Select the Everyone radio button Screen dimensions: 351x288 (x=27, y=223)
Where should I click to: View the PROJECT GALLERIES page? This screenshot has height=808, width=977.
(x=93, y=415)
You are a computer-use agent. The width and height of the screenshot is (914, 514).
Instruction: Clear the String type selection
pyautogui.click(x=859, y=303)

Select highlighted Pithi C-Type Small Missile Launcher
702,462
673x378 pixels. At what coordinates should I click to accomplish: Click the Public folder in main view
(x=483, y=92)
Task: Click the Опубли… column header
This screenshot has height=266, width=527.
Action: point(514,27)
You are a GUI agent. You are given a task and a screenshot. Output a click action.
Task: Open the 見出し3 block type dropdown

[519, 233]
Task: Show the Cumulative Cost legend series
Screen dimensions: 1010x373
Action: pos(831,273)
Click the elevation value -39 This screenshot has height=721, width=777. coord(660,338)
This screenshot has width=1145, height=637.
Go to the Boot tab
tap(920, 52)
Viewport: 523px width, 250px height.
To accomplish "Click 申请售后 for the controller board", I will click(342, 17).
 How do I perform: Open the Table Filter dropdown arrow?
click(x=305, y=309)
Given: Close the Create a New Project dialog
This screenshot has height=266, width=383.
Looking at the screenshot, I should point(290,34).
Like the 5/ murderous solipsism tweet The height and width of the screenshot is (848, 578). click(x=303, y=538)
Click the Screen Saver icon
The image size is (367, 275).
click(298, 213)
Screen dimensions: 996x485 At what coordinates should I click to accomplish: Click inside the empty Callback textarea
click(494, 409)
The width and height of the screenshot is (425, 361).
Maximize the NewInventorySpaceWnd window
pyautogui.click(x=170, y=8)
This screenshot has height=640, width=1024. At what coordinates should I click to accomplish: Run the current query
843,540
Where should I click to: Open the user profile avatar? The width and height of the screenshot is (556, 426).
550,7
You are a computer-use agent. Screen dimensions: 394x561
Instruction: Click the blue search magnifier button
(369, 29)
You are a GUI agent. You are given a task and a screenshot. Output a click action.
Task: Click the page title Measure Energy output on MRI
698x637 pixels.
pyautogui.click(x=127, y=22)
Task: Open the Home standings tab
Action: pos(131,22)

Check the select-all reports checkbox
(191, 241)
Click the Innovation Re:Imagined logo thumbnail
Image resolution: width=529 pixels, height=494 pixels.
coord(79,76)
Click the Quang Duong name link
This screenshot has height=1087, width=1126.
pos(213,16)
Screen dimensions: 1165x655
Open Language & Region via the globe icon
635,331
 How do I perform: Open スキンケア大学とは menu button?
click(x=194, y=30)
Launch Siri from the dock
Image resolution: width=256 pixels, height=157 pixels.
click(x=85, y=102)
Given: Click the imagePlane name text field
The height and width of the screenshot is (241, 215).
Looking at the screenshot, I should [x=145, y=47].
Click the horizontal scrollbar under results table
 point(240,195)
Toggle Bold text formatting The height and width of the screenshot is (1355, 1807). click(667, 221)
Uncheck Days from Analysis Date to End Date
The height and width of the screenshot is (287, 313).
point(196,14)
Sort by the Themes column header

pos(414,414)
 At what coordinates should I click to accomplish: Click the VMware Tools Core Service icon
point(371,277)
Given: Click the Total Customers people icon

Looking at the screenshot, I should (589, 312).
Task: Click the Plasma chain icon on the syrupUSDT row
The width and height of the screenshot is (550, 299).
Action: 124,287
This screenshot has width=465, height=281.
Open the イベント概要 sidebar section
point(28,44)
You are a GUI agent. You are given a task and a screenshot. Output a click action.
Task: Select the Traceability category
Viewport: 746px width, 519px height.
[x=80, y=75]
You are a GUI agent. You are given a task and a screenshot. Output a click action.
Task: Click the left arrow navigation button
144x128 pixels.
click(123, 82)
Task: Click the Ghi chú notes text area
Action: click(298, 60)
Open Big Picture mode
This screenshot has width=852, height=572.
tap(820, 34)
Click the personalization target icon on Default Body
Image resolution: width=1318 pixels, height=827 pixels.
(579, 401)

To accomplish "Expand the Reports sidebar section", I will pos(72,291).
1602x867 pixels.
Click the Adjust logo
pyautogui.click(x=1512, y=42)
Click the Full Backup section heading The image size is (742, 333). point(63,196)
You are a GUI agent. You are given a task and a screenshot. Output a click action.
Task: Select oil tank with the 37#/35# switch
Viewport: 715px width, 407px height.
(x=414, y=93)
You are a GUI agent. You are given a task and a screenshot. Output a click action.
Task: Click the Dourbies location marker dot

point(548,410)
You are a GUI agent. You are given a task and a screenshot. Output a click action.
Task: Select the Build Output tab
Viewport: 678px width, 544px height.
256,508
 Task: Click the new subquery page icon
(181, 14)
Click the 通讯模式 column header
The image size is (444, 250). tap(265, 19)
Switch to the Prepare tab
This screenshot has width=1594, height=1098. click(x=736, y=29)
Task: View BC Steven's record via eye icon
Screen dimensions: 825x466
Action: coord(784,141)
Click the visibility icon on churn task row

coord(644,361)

________________________________________

--- Stated task ---
Find every line of the material above that contains the word "size", and copy each of those lines.

--- Exercise response ---
The image size is (367, 275).
Click the Full Backup section heading The image size is (742, 333). point(63,196)
The image size is (444, 250). tap(265, 19)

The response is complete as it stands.